Having collected the lies, the author then helpfully debunks them for us. For example: the very first thing I learned in this book is that a "fact" I learned in history class is untrue. Ponsonby explained that NO Holocaust victims were ever boiled down into soap. The rumor started, he says, during the PREVIOUS WAR, when someone said the Germans were melting down their own dead to make glycerine for military use. It made the papers and everything. You can see the ancestry here: glycerine is usually a by-product of soapmaking, and it's used to make TNT. Somehow that rumor waited until the Holocaust became common knowledge in a later war, and here we are today, still breathing fire at the Nazis for what they did. It makes everything we did to them, and the Axis powers, seem way beyond justified.
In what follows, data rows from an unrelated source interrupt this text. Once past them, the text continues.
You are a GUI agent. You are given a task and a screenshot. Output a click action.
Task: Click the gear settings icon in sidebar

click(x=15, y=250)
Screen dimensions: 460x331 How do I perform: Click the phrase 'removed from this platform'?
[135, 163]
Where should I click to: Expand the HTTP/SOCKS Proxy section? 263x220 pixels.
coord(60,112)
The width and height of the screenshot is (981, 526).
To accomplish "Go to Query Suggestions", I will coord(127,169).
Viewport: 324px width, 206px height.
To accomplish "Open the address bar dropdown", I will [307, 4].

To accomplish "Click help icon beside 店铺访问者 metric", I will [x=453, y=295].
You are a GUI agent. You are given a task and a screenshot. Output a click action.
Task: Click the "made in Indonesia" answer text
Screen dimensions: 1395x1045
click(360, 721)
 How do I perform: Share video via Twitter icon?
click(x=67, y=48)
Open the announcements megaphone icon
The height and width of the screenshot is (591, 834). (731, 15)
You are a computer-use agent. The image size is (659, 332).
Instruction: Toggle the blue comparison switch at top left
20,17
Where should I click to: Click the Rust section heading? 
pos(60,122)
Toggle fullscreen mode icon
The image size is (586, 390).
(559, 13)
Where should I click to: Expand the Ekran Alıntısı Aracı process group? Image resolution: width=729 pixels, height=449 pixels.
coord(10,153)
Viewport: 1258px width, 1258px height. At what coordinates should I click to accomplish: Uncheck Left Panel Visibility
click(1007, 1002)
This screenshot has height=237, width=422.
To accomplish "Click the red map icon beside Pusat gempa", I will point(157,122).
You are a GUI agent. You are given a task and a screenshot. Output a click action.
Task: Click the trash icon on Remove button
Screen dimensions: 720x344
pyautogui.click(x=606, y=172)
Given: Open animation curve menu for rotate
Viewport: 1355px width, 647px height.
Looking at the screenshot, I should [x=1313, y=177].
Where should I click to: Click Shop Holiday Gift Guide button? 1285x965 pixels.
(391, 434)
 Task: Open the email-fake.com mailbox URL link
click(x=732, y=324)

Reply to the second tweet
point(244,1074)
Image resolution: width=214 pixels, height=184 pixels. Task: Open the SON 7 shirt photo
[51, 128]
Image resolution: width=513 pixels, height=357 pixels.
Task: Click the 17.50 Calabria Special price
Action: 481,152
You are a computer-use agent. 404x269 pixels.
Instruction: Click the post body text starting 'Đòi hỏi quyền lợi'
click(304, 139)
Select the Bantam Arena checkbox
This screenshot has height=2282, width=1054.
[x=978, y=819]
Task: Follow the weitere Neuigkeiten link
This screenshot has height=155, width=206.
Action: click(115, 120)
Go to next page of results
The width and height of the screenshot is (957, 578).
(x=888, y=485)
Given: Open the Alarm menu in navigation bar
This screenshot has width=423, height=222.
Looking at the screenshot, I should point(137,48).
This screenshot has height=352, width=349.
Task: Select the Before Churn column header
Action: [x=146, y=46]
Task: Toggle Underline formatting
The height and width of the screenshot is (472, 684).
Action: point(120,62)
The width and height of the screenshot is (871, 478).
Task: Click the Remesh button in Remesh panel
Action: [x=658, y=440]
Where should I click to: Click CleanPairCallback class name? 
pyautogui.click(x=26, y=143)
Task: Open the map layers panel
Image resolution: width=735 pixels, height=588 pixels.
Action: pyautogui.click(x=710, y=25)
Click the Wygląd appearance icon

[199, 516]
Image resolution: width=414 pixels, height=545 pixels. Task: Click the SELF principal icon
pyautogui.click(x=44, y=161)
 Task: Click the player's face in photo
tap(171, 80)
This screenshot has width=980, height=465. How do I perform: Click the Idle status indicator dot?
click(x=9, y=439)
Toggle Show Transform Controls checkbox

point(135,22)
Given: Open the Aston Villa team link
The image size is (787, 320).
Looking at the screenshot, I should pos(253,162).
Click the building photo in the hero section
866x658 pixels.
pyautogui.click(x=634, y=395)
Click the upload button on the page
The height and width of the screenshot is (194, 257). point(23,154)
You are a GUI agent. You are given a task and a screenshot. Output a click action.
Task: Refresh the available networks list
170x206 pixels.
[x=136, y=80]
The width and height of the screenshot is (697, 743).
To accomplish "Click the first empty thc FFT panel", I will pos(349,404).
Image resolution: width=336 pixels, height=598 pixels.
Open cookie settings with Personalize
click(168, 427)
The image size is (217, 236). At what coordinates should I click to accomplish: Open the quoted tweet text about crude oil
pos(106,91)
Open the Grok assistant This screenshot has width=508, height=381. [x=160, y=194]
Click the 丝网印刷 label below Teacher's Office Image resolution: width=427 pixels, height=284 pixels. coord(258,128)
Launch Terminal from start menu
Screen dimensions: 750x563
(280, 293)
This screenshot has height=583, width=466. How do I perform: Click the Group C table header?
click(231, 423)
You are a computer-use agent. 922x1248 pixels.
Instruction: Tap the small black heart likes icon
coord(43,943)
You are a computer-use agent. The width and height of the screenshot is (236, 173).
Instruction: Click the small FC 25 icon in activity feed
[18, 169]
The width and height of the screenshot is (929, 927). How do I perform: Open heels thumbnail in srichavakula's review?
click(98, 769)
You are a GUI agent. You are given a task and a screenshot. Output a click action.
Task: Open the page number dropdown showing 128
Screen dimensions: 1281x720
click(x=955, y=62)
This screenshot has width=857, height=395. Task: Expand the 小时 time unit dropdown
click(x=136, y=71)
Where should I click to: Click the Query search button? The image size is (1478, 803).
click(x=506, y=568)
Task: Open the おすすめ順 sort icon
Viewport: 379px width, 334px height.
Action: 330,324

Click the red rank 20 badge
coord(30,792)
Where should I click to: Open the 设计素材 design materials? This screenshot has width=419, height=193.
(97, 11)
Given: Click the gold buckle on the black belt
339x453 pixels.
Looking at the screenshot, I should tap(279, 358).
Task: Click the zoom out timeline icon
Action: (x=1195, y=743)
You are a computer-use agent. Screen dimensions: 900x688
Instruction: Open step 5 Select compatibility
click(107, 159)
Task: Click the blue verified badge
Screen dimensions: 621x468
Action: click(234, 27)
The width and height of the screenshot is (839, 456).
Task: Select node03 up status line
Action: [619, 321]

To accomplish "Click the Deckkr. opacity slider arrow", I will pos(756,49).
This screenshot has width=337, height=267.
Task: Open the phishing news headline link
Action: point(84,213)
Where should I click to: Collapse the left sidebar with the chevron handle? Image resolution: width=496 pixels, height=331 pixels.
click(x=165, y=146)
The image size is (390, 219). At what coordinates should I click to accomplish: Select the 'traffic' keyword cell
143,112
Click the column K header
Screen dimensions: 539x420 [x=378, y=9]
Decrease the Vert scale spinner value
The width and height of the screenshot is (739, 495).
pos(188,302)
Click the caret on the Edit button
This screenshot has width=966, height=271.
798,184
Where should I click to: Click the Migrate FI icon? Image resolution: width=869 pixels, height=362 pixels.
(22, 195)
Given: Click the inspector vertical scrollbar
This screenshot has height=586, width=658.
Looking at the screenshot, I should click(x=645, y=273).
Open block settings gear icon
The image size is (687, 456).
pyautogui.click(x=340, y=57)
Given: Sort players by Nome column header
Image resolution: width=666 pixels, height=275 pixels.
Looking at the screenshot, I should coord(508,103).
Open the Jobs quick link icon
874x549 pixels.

THANK YOU, MR. PONSONBY. THIS MAKES SO MUCH SENSE. I remember wondering, decades ago, how much soap you could really make out of Holocaust victims because they were essentially walking skeletons. Soap is made of rendered fat. If you're starting from Holocaust victims, you're going to end up with NO SOAP. But at the time, I didn't really think it through. MAYBE NOBODY DID.
What I find striking is that apparently the real Holocaust WASN'T BAD ENOUGH for the rumor-mongers. Or anyone else. We have an ENDLESS APPETITE for rage and indignation, but we also need to feel like NICE PEOPLE who wouldn't do anything nasty without a good reason. The lies that spring from this desire to be NICE AND ANGRY are almost immortal, like a magic glob of used chewing gum passed from mouth to mouth, getting MORE FLAVORFUL the farther it travels. It may finally be stuck under the edge of the kitchen table, but you can always put it back in your mouth and start chewing again. What flavor is that gum? APPLES OF DISCORD, I'll wager.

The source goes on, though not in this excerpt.